▸ Provided entries
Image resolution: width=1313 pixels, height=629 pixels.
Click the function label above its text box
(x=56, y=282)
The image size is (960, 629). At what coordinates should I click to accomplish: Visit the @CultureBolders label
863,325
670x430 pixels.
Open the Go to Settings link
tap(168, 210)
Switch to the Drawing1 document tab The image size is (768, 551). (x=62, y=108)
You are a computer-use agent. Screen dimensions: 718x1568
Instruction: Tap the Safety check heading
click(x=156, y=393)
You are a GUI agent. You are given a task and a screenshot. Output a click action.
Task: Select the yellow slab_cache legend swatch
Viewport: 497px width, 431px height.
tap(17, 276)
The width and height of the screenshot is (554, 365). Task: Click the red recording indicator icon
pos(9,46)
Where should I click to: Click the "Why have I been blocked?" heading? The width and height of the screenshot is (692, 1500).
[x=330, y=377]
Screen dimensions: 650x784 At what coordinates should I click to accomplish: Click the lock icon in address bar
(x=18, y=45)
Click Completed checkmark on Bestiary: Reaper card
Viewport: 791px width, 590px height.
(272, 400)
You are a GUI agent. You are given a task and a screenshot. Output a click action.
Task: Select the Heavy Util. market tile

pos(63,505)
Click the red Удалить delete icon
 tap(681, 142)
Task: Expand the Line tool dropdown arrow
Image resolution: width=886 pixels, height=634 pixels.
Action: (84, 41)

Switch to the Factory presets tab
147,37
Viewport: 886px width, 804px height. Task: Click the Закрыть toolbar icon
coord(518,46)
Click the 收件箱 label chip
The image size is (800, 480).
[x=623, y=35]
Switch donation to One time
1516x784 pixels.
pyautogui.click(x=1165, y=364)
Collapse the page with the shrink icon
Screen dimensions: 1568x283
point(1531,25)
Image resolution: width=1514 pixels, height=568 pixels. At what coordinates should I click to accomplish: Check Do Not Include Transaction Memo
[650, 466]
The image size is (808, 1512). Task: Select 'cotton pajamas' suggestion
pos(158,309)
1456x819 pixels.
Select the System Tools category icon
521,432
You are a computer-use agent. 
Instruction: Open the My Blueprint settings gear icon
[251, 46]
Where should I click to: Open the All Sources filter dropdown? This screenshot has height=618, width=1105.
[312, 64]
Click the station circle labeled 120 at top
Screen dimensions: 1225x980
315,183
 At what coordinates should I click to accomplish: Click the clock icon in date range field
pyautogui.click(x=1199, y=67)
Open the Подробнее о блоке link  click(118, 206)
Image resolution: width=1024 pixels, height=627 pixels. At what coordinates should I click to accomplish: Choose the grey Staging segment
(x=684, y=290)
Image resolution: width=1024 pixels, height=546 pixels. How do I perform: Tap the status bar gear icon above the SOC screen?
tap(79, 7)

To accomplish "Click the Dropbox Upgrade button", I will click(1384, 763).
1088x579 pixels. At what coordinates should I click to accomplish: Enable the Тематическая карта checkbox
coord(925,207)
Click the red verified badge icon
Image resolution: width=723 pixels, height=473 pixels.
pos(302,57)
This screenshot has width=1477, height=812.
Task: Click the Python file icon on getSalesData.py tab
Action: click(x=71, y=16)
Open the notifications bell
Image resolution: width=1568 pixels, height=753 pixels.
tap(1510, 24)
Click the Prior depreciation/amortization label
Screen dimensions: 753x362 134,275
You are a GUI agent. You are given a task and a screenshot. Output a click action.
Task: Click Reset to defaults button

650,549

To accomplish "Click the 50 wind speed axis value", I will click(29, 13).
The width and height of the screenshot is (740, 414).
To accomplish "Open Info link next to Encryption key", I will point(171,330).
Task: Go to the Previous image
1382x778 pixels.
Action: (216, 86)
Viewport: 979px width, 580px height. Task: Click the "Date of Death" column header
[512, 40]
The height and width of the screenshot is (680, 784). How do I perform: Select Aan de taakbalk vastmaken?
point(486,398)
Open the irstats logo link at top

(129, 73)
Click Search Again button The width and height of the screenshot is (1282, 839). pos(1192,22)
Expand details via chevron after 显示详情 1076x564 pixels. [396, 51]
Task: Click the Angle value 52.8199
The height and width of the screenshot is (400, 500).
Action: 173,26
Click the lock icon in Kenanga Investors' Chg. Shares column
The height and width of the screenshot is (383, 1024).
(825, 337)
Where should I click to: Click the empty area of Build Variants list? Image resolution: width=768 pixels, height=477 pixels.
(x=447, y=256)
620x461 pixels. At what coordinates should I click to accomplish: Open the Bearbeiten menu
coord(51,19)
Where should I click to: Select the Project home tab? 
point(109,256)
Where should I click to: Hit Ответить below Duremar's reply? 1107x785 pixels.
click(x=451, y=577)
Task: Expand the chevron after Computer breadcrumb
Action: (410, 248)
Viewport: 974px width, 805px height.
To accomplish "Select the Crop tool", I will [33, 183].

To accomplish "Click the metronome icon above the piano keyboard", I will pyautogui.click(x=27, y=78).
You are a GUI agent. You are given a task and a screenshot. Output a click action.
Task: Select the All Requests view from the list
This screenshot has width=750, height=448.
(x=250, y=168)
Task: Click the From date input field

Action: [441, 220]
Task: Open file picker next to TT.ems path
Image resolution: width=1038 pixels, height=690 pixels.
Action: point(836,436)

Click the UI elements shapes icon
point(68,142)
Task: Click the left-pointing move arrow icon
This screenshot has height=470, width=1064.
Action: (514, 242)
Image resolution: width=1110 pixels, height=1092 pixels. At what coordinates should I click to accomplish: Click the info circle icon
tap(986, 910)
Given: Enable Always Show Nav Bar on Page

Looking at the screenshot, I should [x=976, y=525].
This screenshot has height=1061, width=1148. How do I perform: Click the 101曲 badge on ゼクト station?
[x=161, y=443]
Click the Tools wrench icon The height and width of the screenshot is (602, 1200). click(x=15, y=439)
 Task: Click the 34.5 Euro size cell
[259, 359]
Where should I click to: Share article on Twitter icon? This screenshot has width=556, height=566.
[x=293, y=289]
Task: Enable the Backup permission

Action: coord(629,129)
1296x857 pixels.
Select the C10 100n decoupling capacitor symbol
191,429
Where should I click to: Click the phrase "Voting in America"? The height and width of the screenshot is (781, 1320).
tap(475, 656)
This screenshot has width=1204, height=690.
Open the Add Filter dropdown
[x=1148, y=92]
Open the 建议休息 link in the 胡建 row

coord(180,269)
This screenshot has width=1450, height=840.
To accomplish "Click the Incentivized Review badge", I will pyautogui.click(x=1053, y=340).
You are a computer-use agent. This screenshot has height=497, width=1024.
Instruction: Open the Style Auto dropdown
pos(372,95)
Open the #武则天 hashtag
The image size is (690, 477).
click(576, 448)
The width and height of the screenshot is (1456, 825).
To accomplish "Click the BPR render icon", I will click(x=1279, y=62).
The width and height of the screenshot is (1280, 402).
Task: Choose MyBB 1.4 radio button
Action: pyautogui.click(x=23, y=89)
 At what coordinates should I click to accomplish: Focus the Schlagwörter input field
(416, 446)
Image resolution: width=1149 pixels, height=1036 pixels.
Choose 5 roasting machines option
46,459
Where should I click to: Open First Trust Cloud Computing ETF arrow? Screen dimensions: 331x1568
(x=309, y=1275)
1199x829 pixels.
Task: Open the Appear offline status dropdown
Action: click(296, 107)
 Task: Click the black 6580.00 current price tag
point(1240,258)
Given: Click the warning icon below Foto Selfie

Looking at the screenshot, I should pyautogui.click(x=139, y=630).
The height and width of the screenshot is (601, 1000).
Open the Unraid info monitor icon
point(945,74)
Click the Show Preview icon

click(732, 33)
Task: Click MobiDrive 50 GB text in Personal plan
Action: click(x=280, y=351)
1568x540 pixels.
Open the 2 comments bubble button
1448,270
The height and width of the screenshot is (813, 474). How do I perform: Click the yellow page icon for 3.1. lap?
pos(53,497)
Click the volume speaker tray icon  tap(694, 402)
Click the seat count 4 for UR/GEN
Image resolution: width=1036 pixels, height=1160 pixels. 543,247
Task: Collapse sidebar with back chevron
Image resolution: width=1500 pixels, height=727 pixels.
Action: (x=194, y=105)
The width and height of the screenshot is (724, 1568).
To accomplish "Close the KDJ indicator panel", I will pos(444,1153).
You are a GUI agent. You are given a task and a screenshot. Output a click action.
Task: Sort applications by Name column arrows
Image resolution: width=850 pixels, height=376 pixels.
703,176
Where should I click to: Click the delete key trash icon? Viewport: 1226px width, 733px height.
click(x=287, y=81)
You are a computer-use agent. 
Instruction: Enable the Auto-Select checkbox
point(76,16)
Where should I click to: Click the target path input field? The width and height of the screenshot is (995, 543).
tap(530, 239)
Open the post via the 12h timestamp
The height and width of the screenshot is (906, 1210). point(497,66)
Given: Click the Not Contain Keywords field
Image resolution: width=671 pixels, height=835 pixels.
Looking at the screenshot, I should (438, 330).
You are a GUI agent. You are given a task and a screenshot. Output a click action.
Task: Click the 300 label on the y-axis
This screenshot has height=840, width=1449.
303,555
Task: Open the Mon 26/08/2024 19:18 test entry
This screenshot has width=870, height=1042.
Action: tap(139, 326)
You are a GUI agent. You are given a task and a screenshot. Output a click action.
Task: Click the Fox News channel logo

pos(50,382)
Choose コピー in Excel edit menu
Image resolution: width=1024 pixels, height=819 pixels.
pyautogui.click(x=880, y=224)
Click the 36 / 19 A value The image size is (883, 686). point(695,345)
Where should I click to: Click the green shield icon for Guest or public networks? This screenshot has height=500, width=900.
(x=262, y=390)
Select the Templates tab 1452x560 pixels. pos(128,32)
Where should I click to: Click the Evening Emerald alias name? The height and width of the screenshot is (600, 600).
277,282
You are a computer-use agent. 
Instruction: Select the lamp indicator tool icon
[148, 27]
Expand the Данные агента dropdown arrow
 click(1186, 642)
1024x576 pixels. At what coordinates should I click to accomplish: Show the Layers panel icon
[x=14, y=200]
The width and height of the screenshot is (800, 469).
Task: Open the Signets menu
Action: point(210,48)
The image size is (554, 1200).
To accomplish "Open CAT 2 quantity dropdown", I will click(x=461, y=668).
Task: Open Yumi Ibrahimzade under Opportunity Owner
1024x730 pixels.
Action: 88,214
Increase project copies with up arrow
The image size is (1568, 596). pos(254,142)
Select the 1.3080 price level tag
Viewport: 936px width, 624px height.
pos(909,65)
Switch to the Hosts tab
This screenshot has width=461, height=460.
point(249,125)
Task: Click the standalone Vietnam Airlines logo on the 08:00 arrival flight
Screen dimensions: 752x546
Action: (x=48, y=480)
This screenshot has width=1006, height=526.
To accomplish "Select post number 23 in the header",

▸ Instructions to follow
Check the data for the word "axis" and pull out the lines that have it.

▸ Problem solution
To accomplish "Click the 50 wind speed axis value", I will click(29, 13).
Task: Click the 300 label on the y-axis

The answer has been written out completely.